Mecz otworzyli goście, ale cztery celne trafienia Kordalskiego i Siewruka dawały nam prowadzenie 6:2. Goście szybko odrobili stratę, doprowadzając do remisu i przez kilka kolejnych minut nie udało się żadnej z drużyn zdobyć większej przewagi. Dopiero trójka Szewczyka i punkty Tomaszewskiego pozwoliły rywalom odskoczyć na pięć oczek 15:20. A potem jeszcze zza łuku Kondrat i kończyliśmy pierwszą kwartę ze stratą minus 6,  19 :25.

Drugą kwartę wygraliśmy 25:20, choć początkowo goście utrzymywali przewagę sześć, siedem a w szczytowym momencie było to już dziesięć punktów straty.

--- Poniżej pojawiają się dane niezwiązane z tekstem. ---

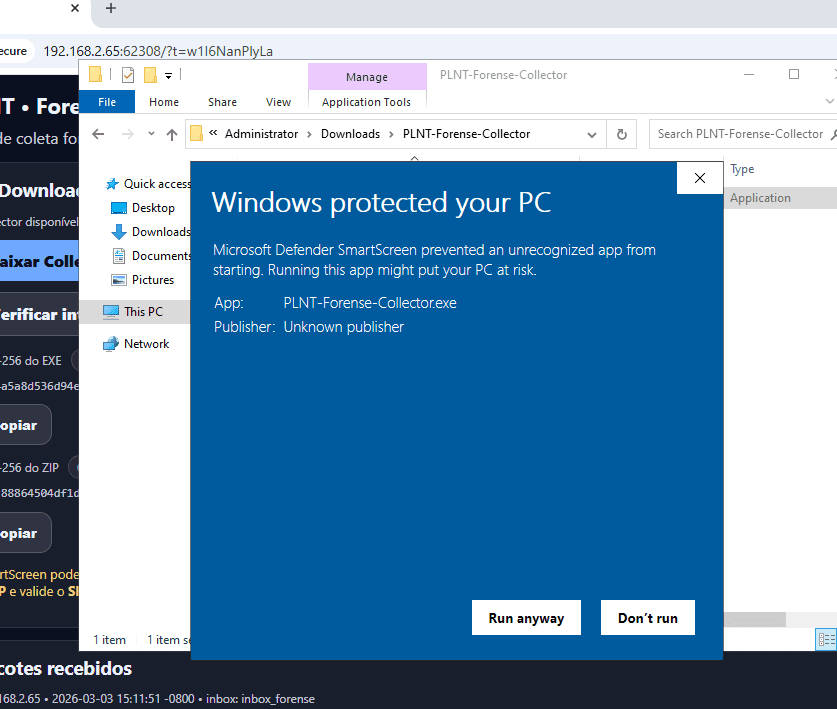Select the Application Tools tab
Screen dimensions: 837x709
(x=366, y=102)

Sytuację próbowali ratować Kordalski i Kurpisz, były tylko cztery oczka straty, ale koszalinianie na razie na więcej nie pozwalali SKS-owi. Dopiero końcówka tej ćwiartki po osobistych Didiera-Urabaniaka i trójce Kurpisza pozwoliła nam wyjść na pierwsze prowadzenie w tym meczu- 44:43. Ale szybka odpowiedź gości i na przerwę wynik 44:45 dla Żaka.

Trzecia kwarta remisowa 17:17. Udanie rozpoczęli ją goście a nam nie wpadły cztery kolejne rzuty zza łuku. Za to trafił Pawlak  i koszalinianie mieli znów plus 6 - 49:55. Kociewskie Diabły ruszyły do kolejnego odrabiania strat, trafiali- Kurpisz, Siewruk, Janiak- znów było plus 1 dla starogardzian, ale celny gości i wynik po trzeciej kwarcie- 61:62 dla koszalinian.

Czwarta kwarta pełna emocji i dość wyrównana. Zaczęliśmy ją źle, gdyż podopieczni trenera Knapa po swojej serii 9:0 wyszli na prowadzenie 63:71 i mecz wymykał nam się z rąk. W połowie kwarty przy żywiołowym dopingu publiczności traciliśmy tylko cztery trafienia po trójce Didiera-Urbaniaka 70:74. W końcówce  kwarty przy ambitnej postawie Diabłów i kolejnych pięciu celnych trafieniach Lisa traciliśmy tylko jedno oczko do Żaka. Do końca pozostawało tylko 46 sekund. Wydawało się, że pójdziemy za ciosem i uda się w tak osłabionym składzie wygrać. Dobiła nas jednak trójka Pawlaka, osobiste Kondrata były formalnością  i  na pociechę Siewruk za trzy z końcową syreną. Przegraliśmy 83:85.

Po pierwszej części sezonu zasadniczego z bilansem 10:7 zajmujemy w tabeli miejsce niestety poniżej oczekiwań. W następnym meczu w sobotę z tydzień zadebiutuje nowy nabytek Kociewskich Diabłów – Amerykanin Samir Stewart. Musimy zacząć wygrywać .

Dziękujemy Kibicom za fantastyczną postawę i iście diabelski doping.

Najwięcej punktów dla Kociewskich Diabłów zdobyli dzisiaj : Kurpisz -16 i Siewruk- 15.